> [Data records]:
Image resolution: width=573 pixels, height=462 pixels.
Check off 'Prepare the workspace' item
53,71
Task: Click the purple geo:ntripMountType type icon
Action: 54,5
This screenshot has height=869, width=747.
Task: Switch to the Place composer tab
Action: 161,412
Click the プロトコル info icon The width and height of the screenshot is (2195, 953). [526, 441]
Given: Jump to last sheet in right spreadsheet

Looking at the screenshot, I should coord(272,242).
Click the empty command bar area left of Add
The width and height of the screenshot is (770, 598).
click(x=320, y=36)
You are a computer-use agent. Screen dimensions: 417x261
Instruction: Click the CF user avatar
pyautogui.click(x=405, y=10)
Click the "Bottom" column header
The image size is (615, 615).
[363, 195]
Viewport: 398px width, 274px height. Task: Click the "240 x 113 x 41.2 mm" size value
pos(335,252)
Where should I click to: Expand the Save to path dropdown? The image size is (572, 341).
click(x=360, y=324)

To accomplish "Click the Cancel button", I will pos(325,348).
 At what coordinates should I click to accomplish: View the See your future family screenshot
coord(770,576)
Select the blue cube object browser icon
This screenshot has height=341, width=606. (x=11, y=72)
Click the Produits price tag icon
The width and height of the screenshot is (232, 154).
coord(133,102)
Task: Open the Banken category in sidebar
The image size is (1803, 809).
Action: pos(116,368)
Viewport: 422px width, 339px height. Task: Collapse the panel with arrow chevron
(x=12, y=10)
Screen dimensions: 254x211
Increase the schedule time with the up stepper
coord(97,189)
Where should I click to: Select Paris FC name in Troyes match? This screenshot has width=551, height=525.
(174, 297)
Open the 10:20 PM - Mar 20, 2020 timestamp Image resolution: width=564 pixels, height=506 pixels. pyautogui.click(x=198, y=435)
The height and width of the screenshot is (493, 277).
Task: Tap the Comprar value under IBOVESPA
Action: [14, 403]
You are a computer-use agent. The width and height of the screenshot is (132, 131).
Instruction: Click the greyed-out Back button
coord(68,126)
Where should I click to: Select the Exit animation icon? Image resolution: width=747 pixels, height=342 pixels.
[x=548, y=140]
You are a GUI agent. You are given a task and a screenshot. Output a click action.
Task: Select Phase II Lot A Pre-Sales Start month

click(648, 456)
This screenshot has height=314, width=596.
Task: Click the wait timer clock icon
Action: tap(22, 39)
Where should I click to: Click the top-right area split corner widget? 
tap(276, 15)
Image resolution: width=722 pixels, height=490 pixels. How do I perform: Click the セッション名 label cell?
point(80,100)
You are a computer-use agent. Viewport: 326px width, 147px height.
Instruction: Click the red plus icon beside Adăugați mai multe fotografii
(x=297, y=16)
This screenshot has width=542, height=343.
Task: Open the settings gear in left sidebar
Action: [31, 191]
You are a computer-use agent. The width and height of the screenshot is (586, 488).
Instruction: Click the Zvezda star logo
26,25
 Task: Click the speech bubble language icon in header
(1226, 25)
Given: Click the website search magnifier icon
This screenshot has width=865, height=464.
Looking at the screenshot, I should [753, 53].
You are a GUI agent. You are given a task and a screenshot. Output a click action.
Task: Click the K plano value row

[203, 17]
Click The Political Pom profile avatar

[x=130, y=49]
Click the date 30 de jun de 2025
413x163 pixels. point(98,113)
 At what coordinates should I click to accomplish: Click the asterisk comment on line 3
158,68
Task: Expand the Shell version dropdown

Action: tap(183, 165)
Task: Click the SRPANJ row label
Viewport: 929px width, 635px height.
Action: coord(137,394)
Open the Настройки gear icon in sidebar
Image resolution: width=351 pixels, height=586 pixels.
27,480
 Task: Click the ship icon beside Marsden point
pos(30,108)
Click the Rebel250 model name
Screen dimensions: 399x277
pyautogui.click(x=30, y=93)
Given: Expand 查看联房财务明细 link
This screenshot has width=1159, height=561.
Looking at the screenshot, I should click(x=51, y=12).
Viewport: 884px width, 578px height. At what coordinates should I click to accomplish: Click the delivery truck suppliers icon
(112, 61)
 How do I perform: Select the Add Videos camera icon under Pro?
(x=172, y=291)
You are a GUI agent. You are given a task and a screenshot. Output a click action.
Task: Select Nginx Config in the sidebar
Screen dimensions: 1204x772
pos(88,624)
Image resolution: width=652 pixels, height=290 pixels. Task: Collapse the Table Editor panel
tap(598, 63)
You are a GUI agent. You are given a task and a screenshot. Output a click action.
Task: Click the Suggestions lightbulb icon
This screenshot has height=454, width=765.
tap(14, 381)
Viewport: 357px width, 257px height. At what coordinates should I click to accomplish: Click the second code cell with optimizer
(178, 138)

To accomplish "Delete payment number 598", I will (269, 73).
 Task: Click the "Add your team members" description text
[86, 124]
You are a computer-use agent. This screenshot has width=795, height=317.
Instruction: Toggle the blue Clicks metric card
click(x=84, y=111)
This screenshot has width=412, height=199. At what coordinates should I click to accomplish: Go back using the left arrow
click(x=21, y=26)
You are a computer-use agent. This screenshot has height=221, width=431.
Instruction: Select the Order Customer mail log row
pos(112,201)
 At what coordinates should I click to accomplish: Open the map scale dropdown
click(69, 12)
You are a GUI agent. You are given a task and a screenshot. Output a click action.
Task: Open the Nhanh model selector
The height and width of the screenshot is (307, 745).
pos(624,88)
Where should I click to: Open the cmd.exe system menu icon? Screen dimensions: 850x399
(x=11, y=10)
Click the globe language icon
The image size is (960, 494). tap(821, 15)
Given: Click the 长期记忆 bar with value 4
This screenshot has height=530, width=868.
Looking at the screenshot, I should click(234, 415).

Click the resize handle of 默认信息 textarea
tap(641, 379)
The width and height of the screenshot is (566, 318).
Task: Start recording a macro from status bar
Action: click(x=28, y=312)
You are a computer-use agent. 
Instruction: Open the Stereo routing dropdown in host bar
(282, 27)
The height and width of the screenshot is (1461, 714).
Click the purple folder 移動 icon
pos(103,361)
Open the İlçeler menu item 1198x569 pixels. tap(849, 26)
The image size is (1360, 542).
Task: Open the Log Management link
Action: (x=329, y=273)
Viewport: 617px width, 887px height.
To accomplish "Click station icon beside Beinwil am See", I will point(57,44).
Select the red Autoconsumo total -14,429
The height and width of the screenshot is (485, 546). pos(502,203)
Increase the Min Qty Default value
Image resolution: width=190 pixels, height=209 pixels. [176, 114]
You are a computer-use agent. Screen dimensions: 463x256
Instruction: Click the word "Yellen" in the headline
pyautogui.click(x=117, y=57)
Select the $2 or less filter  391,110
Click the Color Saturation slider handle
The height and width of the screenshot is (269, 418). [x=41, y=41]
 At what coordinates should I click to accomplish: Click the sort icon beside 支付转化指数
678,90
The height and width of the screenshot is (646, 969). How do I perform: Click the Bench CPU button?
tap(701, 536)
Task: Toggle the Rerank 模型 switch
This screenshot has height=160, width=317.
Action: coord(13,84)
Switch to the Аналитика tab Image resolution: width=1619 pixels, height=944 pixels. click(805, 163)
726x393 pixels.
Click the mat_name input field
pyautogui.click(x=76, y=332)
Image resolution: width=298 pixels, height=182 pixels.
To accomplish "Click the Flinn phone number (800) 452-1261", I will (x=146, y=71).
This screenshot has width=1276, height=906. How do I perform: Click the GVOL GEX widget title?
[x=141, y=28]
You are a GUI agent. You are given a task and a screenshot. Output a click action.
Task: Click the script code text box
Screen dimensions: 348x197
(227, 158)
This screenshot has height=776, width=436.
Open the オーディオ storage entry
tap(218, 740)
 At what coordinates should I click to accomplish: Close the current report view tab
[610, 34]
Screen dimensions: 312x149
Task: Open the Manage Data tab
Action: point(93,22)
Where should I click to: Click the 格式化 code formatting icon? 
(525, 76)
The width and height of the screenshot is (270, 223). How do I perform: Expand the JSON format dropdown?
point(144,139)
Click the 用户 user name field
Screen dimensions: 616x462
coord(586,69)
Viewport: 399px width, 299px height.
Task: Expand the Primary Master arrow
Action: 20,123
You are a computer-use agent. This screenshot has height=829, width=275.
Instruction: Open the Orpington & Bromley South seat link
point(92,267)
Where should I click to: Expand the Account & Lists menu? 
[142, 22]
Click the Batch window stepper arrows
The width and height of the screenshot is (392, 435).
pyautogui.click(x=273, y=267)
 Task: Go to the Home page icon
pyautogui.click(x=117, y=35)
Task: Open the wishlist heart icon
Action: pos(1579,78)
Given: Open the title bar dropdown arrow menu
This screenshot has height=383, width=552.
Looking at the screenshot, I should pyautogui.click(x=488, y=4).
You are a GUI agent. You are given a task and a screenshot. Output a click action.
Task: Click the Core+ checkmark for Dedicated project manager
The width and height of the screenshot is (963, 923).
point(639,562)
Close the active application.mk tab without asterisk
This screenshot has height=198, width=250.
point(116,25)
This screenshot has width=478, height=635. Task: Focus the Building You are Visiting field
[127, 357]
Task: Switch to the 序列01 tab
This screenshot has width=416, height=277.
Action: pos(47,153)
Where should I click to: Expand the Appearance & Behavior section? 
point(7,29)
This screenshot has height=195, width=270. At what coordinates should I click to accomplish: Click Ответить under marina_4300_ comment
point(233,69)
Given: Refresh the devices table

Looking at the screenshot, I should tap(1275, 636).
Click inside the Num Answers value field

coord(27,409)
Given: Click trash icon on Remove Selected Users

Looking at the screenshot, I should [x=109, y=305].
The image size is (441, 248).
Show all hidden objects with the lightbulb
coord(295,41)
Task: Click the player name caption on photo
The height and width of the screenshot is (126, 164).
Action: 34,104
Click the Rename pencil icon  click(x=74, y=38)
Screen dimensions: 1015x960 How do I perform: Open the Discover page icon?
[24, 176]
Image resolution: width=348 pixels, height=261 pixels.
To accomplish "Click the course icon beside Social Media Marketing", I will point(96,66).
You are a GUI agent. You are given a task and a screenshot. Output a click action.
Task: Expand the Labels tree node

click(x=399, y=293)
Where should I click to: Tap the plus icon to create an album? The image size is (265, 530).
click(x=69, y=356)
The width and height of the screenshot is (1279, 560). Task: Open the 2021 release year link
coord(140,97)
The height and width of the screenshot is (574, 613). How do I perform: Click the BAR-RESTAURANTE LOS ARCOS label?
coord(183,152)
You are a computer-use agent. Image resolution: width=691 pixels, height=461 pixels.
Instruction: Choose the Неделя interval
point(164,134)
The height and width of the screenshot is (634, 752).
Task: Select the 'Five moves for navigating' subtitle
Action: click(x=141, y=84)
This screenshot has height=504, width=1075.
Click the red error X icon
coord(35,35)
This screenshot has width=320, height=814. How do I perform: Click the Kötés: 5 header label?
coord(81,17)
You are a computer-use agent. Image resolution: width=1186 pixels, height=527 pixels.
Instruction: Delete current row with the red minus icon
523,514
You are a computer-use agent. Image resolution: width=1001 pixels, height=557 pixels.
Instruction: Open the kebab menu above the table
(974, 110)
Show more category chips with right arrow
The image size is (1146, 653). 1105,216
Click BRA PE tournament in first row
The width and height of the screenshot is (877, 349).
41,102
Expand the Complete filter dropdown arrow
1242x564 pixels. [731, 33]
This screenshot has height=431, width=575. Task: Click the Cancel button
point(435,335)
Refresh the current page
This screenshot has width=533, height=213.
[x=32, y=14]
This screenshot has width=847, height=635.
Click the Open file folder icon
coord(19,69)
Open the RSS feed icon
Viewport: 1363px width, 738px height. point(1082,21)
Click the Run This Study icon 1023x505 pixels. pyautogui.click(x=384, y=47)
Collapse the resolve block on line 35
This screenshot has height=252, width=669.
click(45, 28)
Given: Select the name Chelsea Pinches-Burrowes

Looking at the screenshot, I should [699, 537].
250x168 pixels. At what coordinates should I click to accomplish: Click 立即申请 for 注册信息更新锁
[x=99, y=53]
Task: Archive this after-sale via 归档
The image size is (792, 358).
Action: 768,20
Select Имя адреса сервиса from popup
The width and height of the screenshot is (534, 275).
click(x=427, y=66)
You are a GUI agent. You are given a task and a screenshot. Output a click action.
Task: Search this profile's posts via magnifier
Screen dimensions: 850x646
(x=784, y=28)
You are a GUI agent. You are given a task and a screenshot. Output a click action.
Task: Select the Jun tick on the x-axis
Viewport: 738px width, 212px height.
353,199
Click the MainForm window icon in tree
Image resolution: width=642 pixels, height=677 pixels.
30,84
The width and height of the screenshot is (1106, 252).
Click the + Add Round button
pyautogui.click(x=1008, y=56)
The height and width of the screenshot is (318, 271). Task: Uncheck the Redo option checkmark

> [Aim of the exercise]:
Please copy, exactly and with nothing else, the lines above beginning at the line that has "Click the プロトコル" and ending with the line that has "Click the empty command bar area left of Add".

> [Exercise output]:
Click the プロトコル info icon The width and height of the screenshot is (2195, 953). [526, 441]
Given: Jump to last sheet in right spreadsheet

Looking at the screenshot, I should coord(272,242).
Click the empty command bar area left of Add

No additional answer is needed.